Amazon If you prefer shopping in-store, your local store should have the CD of each edition, LP of each edition, and the box set featuring LP, CD, a high definition download and a booklet. As well, HD Tracks is selling standalone hi-rez files.
Myself, I started with the iTunes files and will add physical releases, likely LPs, as family gift giving opportunities arise (that is to say kids, Fathers Day is coming up, and my birthday is not that far off). As for the bonus, previously unreleased material, it is mixed:
The bonus material from the second album, backing tracks and alternate mixes of the songs on that album mostly, is weak. It has some interesting moments to be sure, but how many times will you listen to Living Loving Maid without vocals? or Ramble On that's musically pared back a little? It's not the material is bad, it's that the interest level for it will be low for most fans. Highlights are Heartbreaker, with an alternate solo and Whole Lotta Love, stripped down and groovin'. Could do without the aforementioned vocal-less Living Loving Maid and Moby Dick minus the drum solo. And don't miss Keys to the Highway/Trouble in Mind, a dynamite acoustic blues, Page and Plant at their finest.

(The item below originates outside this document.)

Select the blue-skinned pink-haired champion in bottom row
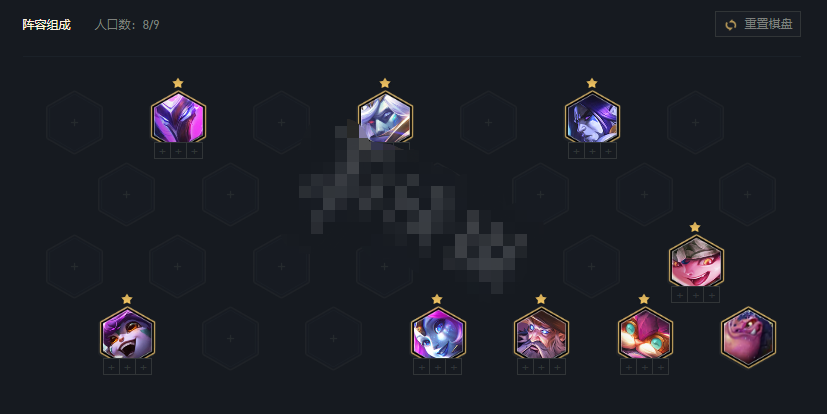The image size is (827, 414). [438, 333]
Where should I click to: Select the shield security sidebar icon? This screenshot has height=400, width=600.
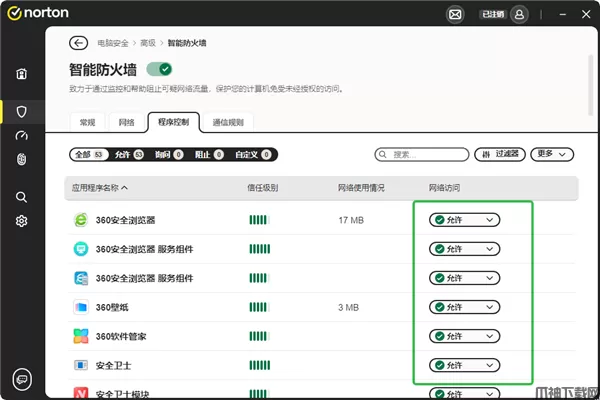tap(21, 111)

The bonus material on III is much stronger with truly alternate versions of songs, and one complete new song. Gallows Pole gets the stripped back treatment, much as Ramble On does, however, this time it works exceptionally well. The alternate take of That's the Way is just as lovely as the original and Since I've Been Loving You will blow you away all over again. A completely different version of the song, it's almost as devastating as the original. Could do without an instrumental version of Out on the Tiles and Friends. Don't Miss Lala, instrumental though it is you get the band rolling through a number of ideas and a rollicking Jimmy Page solo.
The bonus material on the first album is different than the above, as it is a live show from Paris Olympia October 10, 1969. The band were young, new fresh and raw in 1969, playing hungry and playing with ferocity. Dynamic and, at times, undisciplined, Page could be brilliant and sloppy in the same musical phrase, Plant electric, exciting and wildly off note all at once. That is to say they were fantastic, but less polished than they would later become. This particular show is a good one, but the sound really is just a notch or two above bootleg quality. All in though, I absolutely love this recording, faults and all. (But don't take my word for it, ask Lif what he thinks of the first album re-issue)
While personally I am looking more forward to the later albums (IV, Physical Graffiti, Presence and In Through The Out Door), this is a good start, and should keep me in Led Zeppelin mode through to Christmas (because there is nothing better in life than a Led Zeppelin record under the Christmas Tree or for your birthday).